Está sentado numa esplanada da capital, a camisa branca, os óculos Ray-Ban junto ao peito. O apelo do presidente nada mandou na sua escolha: “Percebo a lógica, mas não concordo. Se todos os países fizessem o mesmo, sairíamos a perder.” Acalenta o sonho de conhecer Cuba e era lá que estaria, não fosse a filha pequena: “Enquanto é bebé, preferimos não fazer viagens de avião longas. Só por isso fico em Portugal”. Ainda há pouco regressou dos Açores, agora vai passar uma semana no Algarve e outra no Sul de Espanha. Habituado às lides das finanças, faz contas a cada cêntimo: “Vou gastar o mesmo do que se fosse para longe… o problema é a criança. No Algarve, pago 1.300 euros por semana para quatro pessoas. Espanha é mais competitivo, um resort de cinco estrelas com tudo incluído custa 1500. Se pudesse ir para as Caraíbas, não saia muito mais caro”. O director de marketing da operadora Soltrópico joga com as mesmas parcelas: “Mesmo com o serviço adicional do voo, o Algarve pode ficar no mesmo valor do que Cabo Verde ou Tunísia”.

 

Ao contrário de quem prova os amargos do desemprego ou dos salários baixos, Hugo descobre possibilidades na crise: “Para quem tem um emprego razoável, é uma oportunidade. O empréstimo da casa baixou significativamente, os bens de primeira necessidade também.
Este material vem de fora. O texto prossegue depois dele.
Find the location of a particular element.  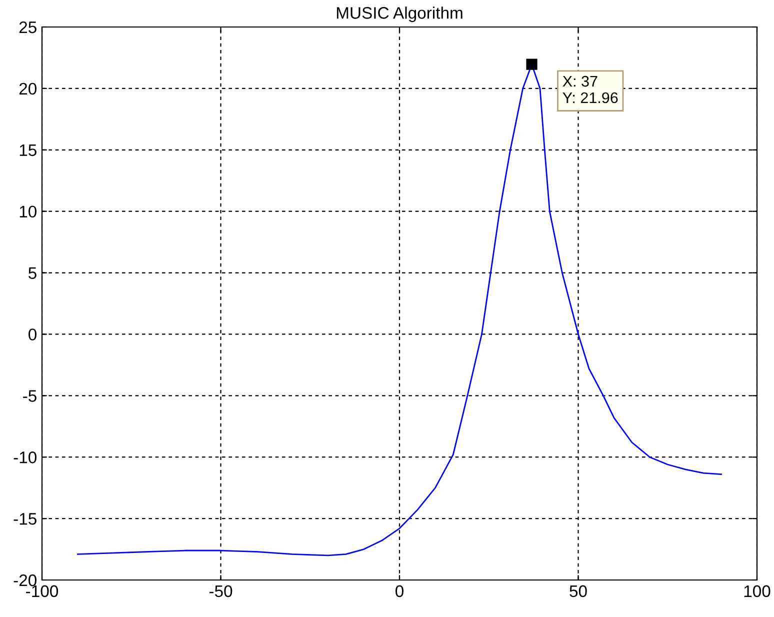

y-tick-label: 25 is located at coordinates (28, 28).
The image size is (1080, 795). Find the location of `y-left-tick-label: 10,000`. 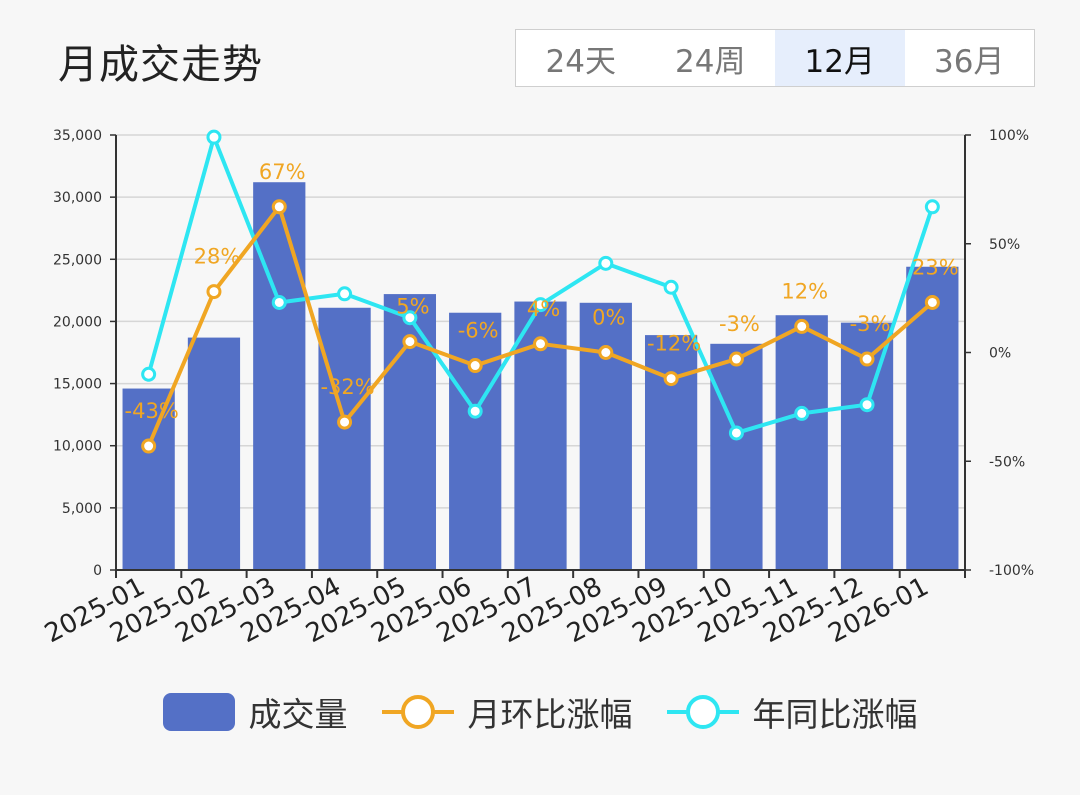

y-left-tick-label: 10,000 is located at coordinates (78, 447).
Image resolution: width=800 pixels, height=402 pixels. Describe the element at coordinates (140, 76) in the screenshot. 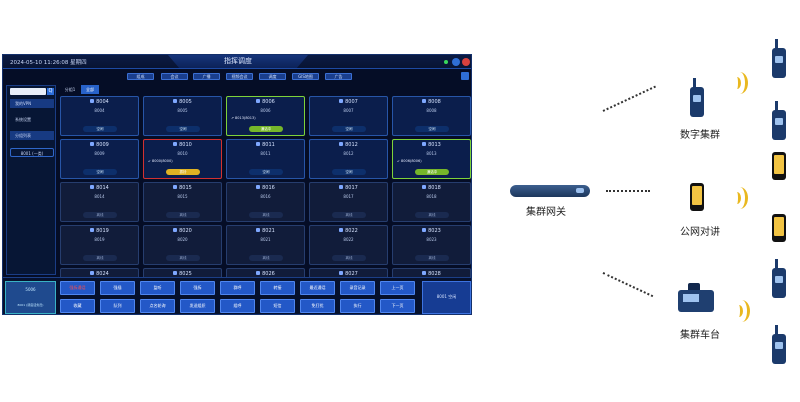

I see `tab-compose: 组成` at that location.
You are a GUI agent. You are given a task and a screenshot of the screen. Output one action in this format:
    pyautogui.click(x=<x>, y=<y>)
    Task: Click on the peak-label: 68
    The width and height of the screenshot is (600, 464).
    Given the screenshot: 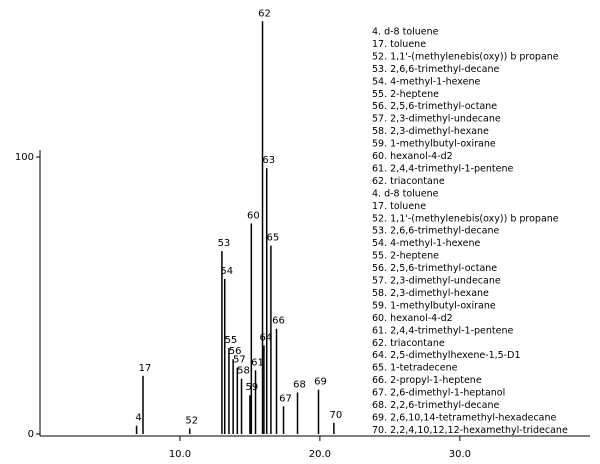 What is the action you would take?
    pyautogui.click(x=300, y=384)
    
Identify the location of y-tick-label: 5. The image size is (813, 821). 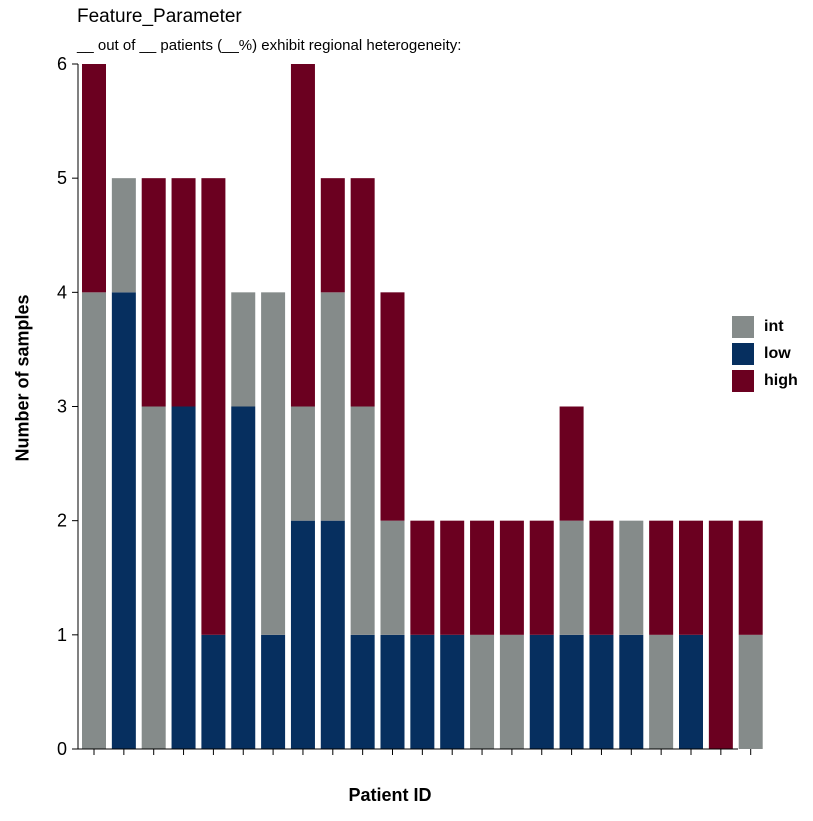
(62, 178).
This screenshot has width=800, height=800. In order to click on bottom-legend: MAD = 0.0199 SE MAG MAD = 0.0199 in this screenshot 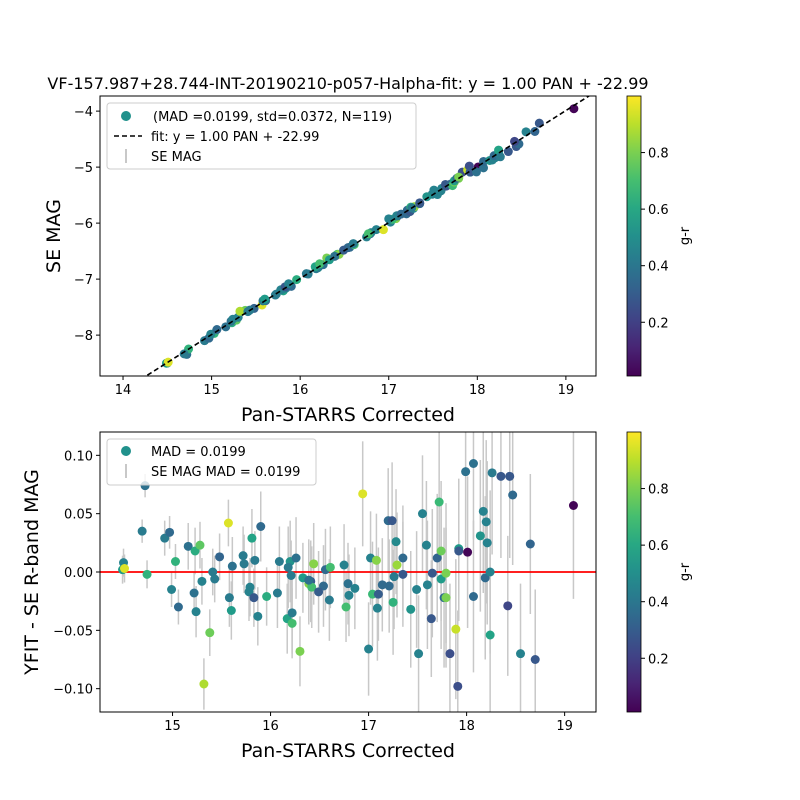, I will do `click(212, 462)`.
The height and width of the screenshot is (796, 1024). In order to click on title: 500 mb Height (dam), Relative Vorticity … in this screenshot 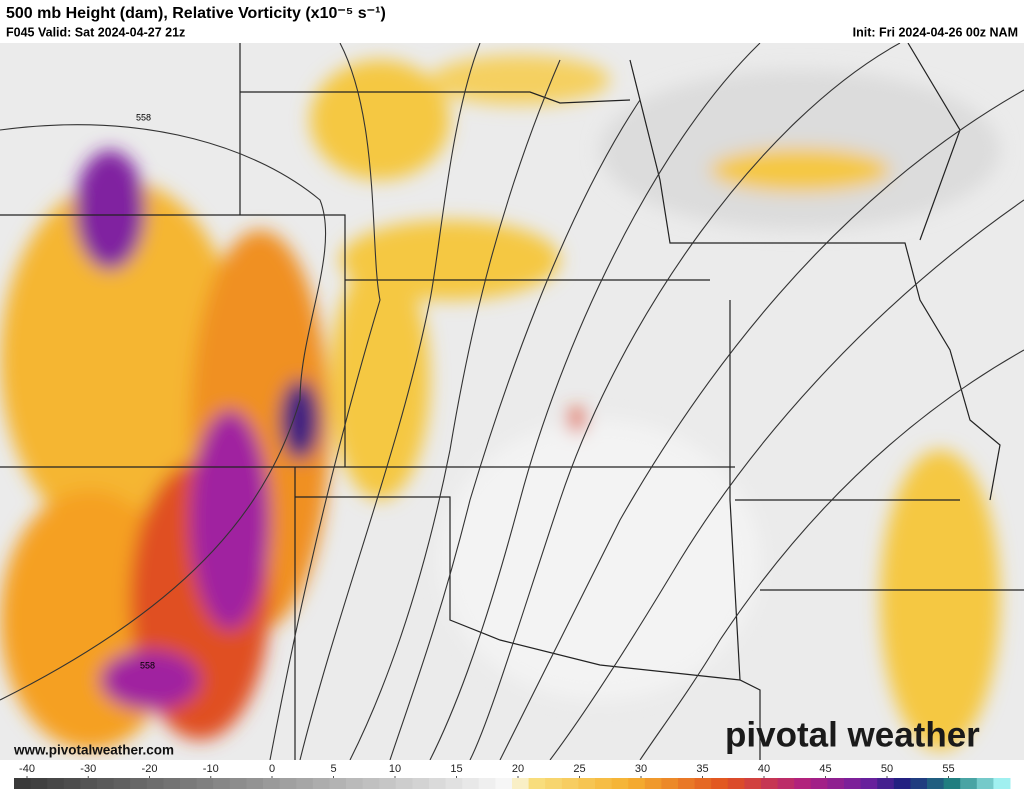, I will do `click(196, 14)`.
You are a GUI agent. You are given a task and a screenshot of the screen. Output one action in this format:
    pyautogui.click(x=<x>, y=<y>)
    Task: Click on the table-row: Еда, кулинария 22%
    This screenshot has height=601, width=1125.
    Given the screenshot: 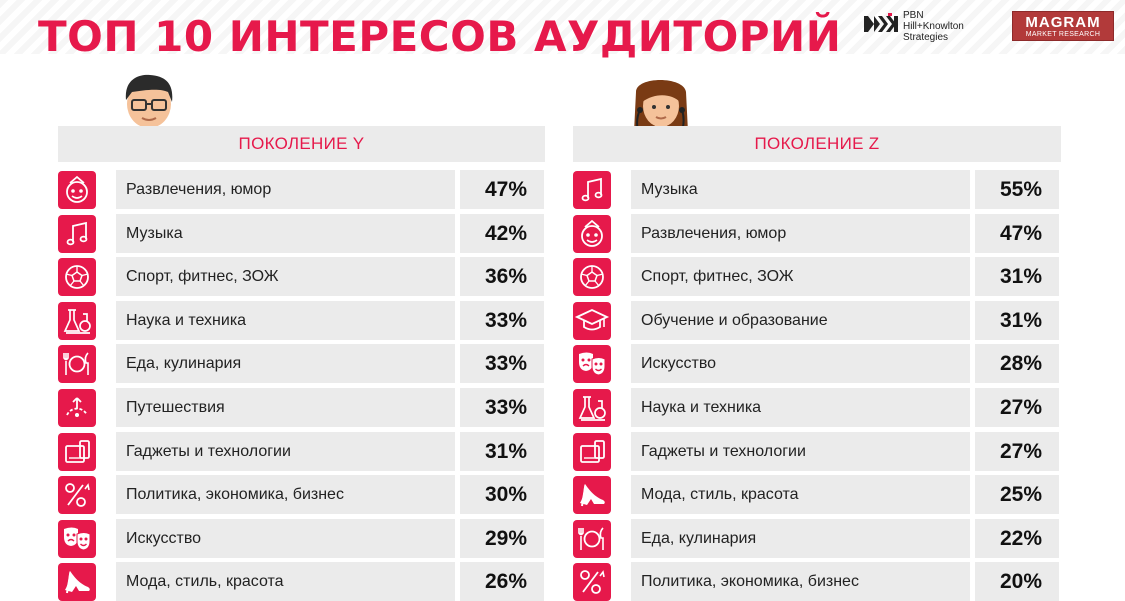 What is the action you would take?
    pyautogui.click(x=816, y=538)
    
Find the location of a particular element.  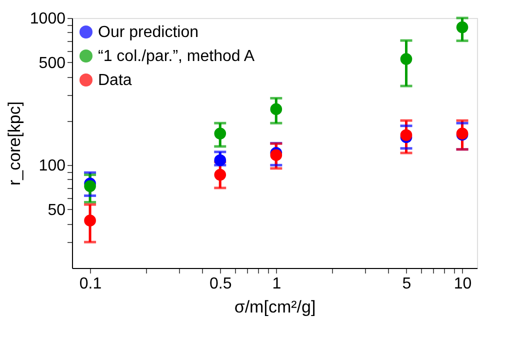

x-tick-label: 10 is located at coordinates (463, 284).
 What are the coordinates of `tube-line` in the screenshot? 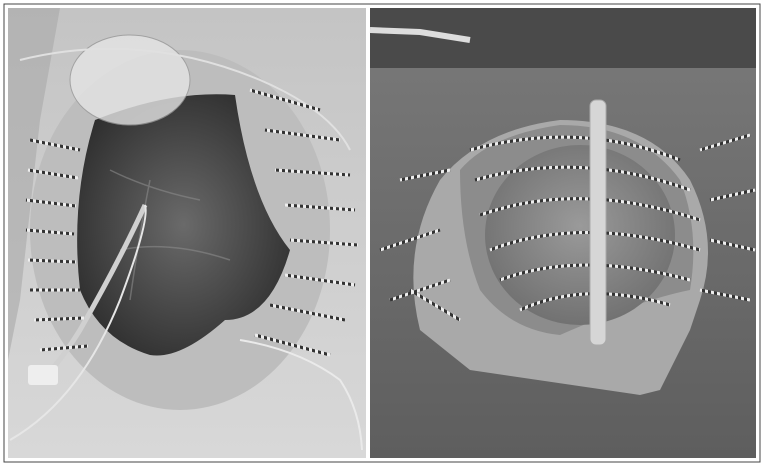 It's located at (78, 322).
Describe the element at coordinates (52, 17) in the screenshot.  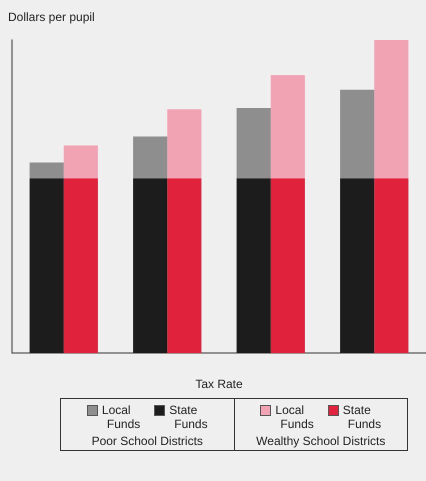
I see `y-axis-title: Dollars per pupil` at that location.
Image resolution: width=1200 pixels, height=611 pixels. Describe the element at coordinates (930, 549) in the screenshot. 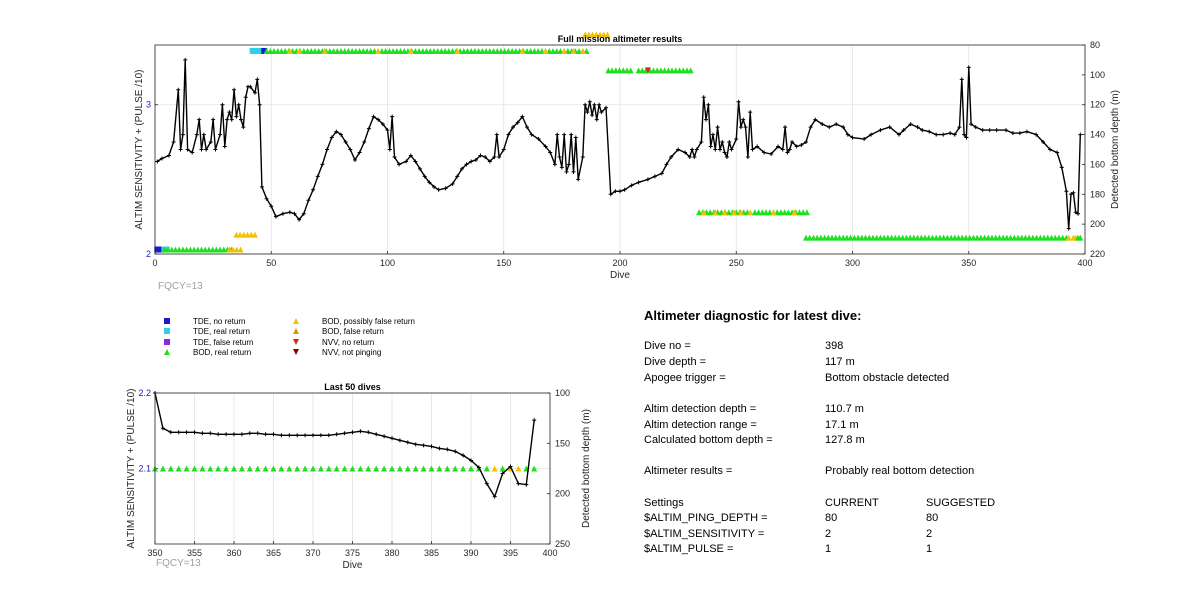

I see `setting-pulse-suggested: 1` at that location.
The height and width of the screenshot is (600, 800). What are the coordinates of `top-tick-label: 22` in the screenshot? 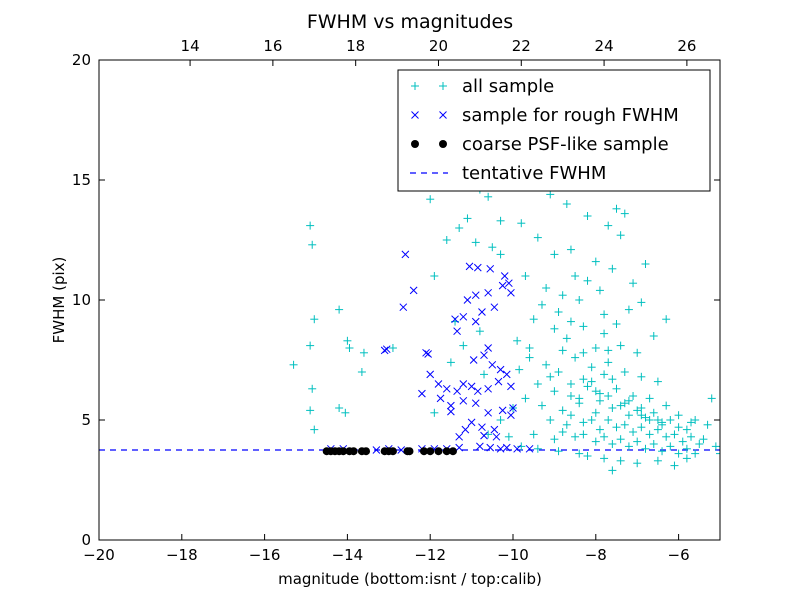 It's located at (522, 46).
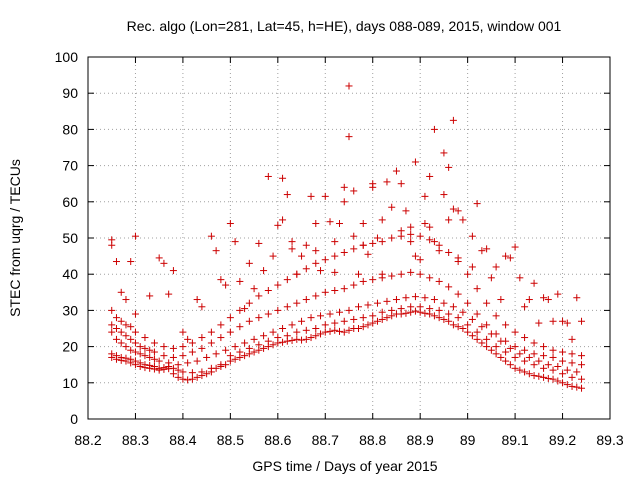 The image size is (640, 480). What do you see at coordinates (344, 466) in the screenshot?
I see `x-axis-title: GPS time / Days of year 2015` at bounding box center [344, 466].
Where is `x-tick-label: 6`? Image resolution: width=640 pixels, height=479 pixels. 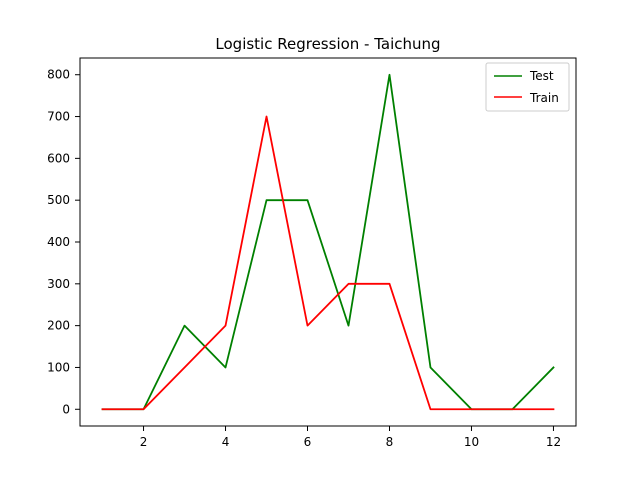 x-tick-label: 6 is located at coordinates (308, 442).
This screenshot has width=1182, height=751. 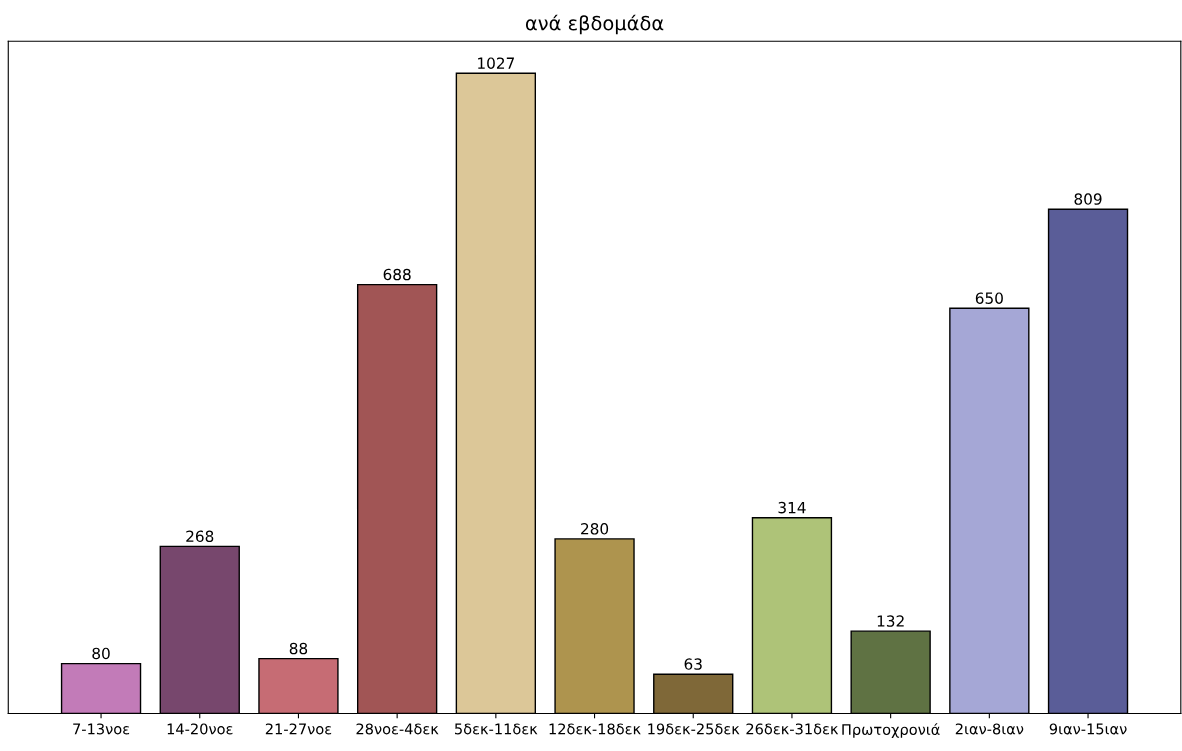 What do you see at coordinates (792, 508) in the screenshot?
I see `data-label: 314` at bounding box center [792, 508].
Há mais promoções de viagens, de roupa de marca… É mais fácil encontrar vagas nos infantários e os bancos eliminaram-me os custos das transacções. Por isso, este ano até há mais dinheiro para férias”. A agência de viagens Top Atlântico também não reclama. A romaria de Agosto pouco mudou: “A maior diferença prende-se com o aumento das reservas em cima da hora. As pessoas decidem ir de férias no momento”.

 

Alexandra Piedade não alinha na vertigem do último instante. Há muito decidiu passar os dias de Agosto entre a Costa Alentejana e o Barlavento Algarvio. Pertence à multidão que tenta escapar às multidões. Antes arrendar uma casa do que um quarto de hotel; perder três horas de carro e não uma eternidade num avião: “Cheguei à conclusão que para fazer praia não vale a pena ir para fora. Já estive no Sul de Espanha, no Sul de França, na Croácia… Em Portugal, a oferta é melhor”. Ainda assim, se tivesse dinheiro de sobra e a certeza do emprego jamais lhe escapar por entre os dedos, rumaria ao Mediterrâneo, pé-de-meia gasto a fazer vela. Mas sabe que ninguém nasce com salvo-conduto, os tempos aconselham cautelas.

Em Setembro, a crise pode regressar de férias.